In Version 6.14.1 ParticularServiceControl RavenDb appears to have libssl-3-x64.dll as version 3.3.2 which is vulnerable to OpenSLL CVE-2025-15467. Do you know when this might be addressed in a future patch?
Hi @KPO
Unfortunately, there really isn’t much we can directly do about this. The OpenSSL library you’re seeing in ServiceControl comes from RavenDB.
Both the latest version of RavenDB 6.x which we use in ServiceControl and the very latest RavenDB 7.x version still have that same OpenSSL 3.3.2 version.
However, if you then take a look at the RavenDB codebase, they aren’t directly pulling in OpenSSL either. They have a dependency on the Confluent.Kafka package, and that has a dependency on the librdkafka.redist package.
That redist package is the source of the OpenSSL library that you are seeing. The latest versions of those packages (2.14.1) are the ones that are including the 3.3.2 OpenSSL library.

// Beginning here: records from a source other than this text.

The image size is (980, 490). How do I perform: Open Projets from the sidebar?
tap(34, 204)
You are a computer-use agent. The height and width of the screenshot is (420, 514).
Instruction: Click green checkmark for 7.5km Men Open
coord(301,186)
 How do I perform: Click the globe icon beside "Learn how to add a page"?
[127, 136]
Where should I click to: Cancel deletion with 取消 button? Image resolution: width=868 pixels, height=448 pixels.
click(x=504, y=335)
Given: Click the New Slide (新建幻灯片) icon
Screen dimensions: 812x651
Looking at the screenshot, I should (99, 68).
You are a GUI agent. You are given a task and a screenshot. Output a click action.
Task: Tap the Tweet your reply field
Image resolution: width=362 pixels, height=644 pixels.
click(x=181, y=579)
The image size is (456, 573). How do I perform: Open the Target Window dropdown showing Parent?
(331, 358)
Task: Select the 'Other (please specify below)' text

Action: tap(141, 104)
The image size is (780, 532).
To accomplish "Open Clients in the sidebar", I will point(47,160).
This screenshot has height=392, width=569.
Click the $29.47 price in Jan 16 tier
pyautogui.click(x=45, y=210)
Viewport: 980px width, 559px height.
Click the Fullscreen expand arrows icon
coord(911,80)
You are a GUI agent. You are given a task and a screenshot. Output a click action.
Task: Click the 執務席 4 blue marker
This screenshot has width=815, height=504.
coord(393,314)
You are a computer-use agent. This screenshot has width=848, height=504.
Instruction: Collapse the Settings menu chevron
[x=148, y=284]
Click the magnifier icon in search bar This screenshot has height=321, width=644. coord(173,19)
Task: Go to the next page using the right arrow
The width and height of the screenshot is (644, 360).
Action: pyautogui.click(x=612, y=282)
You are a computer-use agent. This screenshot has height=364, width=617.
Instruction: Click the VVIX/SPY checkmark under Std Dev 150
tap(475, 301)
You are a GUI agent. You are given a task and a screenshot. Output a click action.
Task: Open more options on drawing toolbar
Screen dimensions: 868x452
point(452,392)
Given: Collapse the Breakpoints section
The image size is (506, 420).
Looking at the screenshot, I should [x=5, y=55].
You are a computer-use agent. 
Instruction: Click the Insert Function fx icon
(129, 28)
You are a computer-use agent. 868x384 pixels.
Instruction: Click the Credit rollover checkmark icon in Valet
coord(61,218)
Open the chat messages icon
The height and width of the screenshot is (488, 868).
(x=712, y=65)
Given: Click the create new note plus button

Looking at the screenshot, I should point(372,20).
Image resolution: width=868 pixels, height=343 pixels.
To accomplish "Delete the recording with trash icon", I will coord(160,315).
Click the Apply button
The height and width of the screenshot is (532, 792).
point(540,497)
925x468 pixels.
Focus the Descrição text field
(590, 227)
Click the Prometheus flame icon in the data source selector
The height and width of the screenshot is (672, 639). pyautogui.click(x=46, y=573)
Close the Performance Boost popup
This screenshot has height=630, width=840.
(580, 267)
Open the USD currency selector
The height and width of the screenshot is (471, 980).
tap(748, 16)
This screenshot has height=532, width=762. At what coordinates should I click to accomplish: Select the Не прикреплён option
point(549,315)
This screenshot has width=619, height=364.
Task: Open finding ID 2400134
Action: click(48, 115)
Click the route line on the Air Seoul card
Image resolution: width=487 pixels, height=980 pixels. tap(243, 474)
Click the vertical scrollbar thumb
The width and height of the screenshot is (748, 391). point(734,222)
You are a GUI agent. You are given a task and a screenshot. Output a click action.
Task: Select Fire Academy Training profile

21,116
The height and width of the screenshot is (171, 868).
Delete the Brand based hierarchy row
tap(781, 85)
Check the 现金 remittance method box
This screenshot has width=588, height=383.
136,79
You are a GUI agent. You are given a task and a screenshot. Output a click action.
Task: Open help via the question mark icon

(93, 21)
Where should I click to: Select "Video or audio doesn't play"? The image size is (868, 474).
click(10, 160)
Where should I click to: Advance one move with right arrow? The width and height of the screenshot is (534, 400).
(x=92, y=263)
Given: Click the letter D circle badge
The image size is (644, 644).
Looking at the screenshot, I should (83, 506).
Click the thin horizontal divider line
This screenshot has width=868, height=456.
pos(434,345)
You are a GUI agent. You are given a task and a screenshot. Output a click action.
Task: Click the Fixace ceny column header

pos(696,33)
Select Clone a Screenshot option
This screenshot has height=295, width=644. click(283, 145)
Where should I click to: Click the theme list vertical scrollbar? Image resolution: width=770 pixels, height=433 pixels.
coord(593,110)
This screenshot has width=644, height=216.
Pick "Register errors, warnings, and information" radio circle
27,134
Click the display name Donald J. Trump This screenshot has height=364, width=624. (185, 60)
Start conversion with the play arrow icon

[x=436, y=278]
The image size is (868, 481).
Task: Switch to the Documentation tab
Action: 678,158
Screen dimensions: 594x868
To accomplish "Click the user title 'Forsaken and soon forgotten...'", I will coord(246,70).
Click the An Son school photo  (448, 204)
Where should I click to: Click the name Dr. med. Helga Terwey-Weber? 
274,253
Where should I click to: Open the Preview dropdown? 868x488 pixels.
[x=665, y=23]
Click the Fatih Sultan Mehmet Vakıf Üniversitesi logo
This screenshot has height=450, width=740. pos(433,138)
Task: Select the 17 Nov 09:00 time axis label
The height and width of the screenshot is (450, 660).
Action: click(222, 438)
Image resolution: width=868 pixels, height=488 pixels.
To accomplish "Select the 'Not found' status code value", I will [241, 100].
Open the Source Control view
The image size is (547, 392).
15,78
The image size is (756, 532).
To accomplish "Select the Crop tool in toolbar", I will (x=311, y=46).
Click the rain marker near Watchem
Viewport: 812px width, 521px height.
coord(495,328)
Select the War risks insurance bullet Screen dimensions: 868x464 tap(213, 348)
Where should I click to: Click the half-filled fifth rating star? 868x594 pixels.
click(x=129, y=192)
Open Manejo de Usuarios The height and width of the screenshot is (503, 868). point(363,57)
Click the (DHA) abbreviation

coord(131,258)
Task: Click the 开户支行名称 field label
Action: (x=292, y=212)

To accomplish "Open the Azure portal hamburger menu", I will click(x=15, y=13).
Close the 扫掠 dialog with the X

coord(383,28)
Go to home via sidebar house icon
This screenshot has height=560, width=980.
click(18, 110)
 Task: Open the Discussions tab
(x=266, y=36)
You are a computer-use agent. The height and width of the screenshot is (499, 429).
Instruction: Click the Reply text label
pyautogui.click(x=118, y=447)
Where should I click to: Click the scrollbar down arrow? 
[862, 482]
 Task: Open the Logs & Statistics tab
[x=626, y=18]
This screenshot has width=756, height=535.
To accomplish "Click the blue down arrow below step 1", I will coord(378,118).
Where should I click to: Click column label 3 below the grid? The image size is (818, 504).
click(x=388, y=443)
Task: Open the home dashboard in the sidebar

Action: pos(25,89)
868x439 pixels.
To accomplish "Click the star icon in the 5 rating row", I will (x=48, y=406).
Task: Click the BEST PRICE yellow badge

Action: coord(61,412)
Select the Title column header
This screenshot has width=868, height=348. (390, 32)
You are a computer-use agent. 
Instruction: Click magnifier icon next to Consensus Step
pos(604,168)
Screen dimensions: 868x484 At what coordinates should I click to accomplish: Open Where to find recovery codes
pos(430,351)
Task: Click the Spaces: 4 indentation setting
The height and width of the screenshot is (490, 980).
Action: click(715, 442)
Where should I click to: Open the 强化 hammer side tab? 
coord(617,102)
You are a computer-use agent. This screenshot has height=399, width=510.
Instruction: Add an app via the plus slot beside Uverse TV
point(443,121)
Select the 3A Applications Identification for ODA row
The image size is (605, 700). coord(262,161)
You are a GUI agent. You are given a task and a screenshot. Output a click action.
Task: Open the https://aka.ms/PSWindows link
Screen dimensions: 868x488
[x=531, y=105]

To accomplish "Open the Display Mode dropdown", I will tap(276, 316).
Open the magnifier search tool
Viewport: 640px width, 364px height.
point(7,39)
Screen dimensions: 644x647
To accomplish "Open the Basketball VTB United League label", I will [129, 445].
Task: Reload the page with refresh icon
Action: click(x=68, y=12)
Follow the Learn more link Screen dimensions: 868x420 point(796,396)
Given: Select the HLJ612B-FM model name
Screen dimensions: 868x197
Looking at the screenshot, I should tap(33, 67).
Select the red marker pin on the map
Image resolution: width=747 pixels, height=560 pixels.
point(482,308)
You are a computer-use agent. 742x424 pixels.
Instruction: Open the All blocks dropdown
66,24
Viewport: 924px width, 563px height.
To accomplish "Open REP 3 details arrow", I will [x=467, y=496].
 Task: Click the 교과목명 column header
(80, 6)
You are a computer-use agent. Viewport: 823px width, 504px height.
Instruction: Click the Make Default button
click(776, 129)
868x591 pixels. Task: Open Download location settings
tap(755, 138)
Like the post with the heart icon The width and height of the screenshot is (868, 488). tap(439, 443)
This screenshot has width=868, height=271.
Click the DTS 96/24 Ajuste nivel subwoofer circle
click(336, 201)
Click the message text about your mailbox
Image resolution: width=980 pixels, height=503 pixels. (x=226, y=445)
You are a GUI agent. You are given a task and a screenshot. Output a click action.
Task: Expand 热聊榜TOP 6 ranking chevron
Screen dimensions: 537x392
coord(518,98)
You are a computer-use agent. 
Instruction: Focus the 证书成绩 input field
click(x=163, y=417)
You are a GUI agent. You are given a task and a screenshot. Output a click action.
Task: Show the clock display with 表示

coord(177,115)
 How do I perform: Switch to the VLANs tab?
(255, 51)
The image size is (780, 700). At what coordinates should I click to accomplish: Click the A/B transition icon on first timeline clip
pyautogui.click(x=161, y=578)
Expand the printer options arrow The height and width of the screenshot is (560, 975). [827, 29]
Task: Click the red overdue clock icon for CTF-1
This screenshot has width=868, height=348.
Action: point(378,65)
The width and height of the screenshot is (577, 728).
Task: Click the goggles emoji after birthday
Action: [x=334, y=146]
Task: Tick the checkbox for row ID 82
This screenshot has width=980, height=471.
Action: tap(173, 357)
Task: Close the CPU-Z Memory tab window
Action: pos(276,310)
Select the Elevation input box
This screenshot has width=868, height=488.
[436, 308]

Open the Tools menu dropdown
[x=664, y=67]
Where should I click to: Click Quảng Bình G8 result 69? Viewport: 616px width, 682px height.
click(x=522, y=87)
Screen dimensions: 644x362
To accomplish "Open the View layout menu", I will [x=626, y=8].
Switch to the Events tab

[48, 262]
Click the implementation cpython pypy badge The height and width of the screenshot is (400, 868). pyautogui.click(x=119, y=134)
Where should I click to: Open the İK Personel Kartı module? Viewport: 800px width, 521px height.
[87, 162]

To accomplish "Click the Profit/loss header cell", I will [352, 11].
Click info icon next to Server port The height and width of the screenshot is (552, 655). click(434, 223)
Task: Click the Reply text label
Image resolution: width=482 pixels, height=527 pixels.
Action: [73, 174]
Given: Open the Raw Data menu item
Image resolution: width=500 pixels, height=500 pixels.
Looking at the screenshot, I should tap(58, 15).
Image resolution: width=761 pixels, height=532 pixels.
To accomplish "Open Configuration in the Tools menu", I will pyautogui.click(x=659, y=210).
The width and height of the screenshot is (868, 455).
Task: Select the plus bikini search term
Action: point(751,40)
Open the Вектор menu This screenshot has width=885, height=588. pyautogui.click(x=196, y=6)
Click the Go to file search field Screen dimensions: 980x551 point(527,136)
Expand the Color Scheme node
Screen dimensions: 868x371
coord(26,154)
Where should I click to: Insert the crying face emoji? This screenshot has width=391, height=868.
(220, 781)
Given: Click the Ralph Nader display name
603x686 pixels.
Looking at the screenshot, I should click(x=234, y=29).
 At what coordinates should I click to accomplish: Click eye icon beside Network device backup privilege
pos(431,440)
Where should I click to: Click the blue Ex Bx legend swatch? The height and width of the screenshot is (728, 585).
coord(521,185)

So, the librdkafka.redist repo needs to update the version of OpenSSL it uses, which would let the Confluent.Kafka repo be updated to use a new librdkafka.redist version.
Then when a new Confluent.Kafka package ships, RavenDB would need to update to it and ship a 6.x version that uses the new Confluent.Kafka package.
Once there’s a new 6.x RavenDB release, we could pull that into ServiceControl and ship that to you.